ENTRIES PROVIDED:
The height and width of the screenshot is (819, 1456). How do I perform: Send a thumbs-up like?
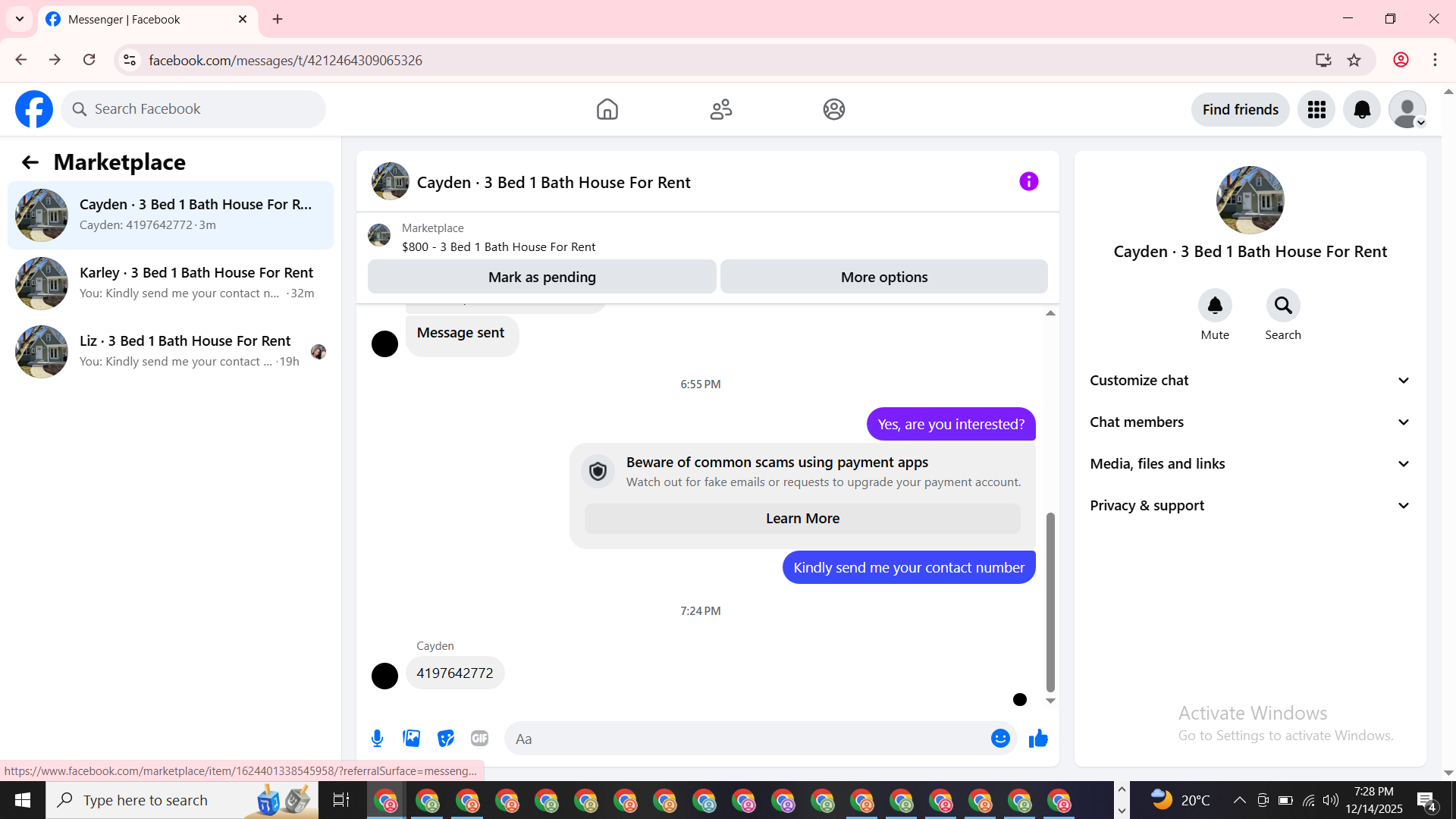(x=1038, y=739)
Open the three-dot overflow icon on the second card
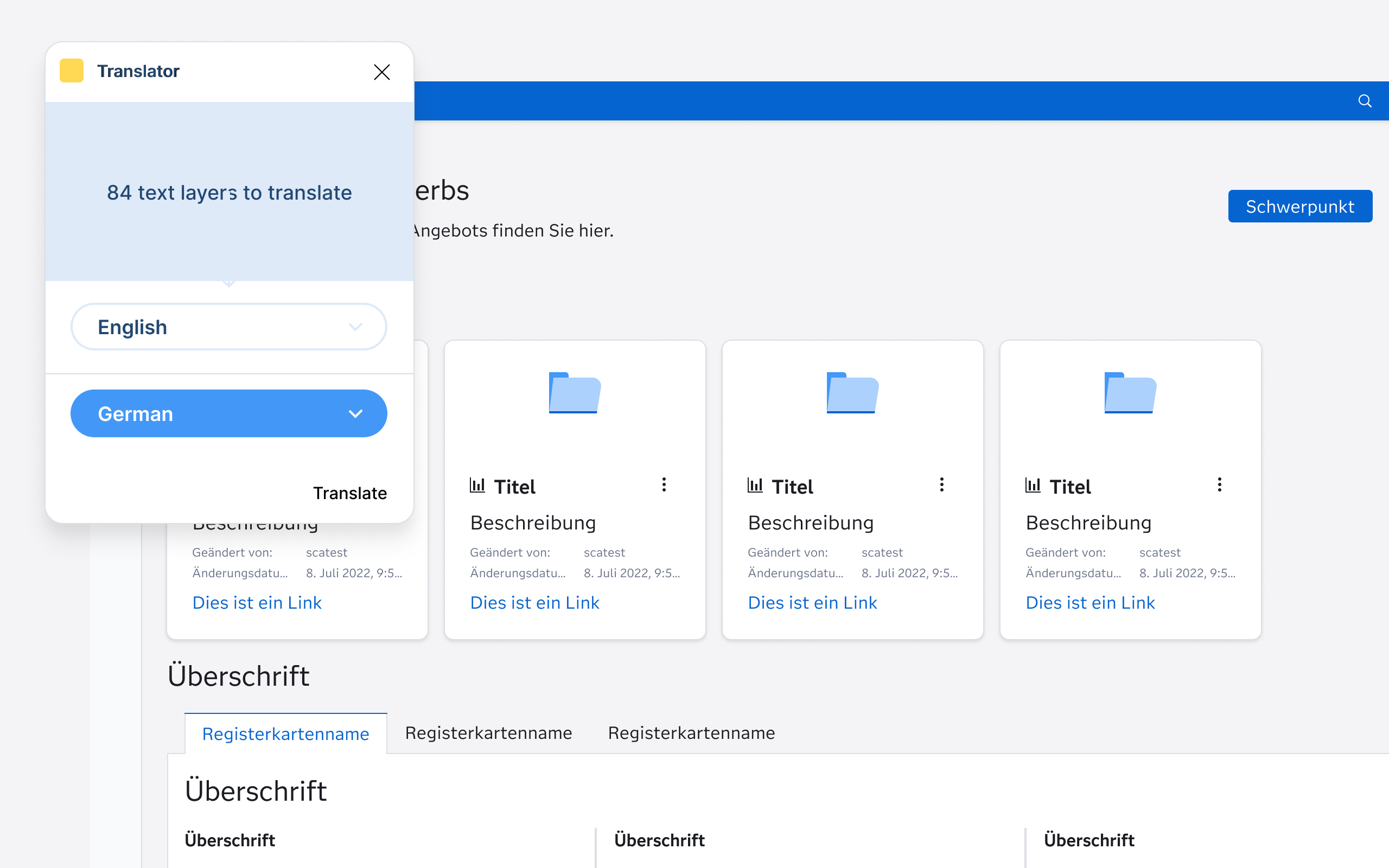Viewport: 1389px width, 868px height. click(664, 484)
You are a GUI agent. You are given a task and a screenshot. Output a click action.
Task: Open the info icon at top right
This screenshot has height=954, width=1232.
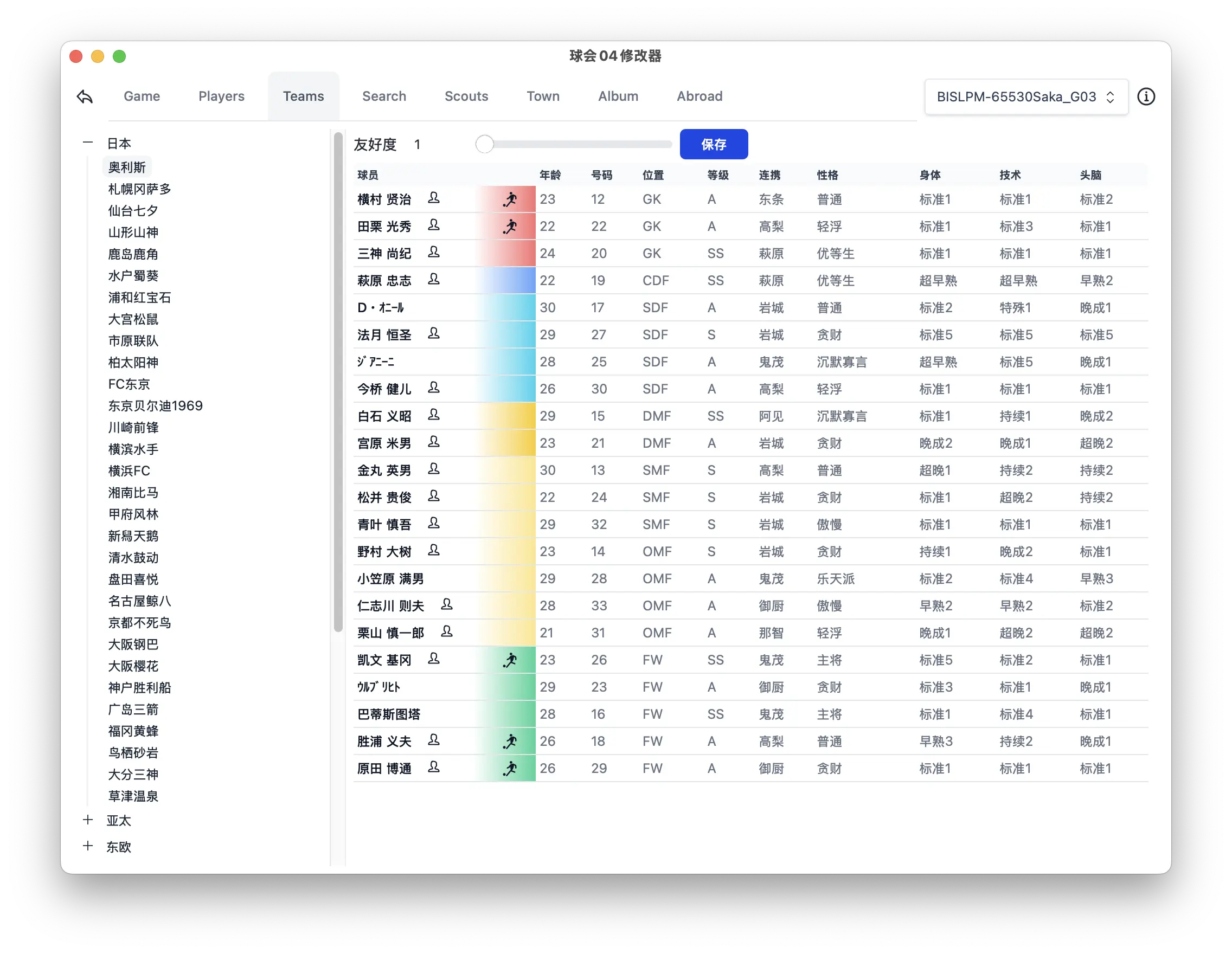pyautogui.click(x=1147, y=96)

TASK ITEM:
Take the line containing "Open the three-dot" and every line after it up to the end of the entries, and quote them exactly. Both ends count; the pictures do not.

TASK RESULT:
Open the three-dot overflow icon on the second card
Viewport: 1389px width, 868px height. click(664, 484)
You are a GUI agent. You are given a task and a screenshot. Output a click action.
Task: Open the info icon at top right
This screenshot has height=954, width=1232.
pyautogui.click(x=1147, y=96)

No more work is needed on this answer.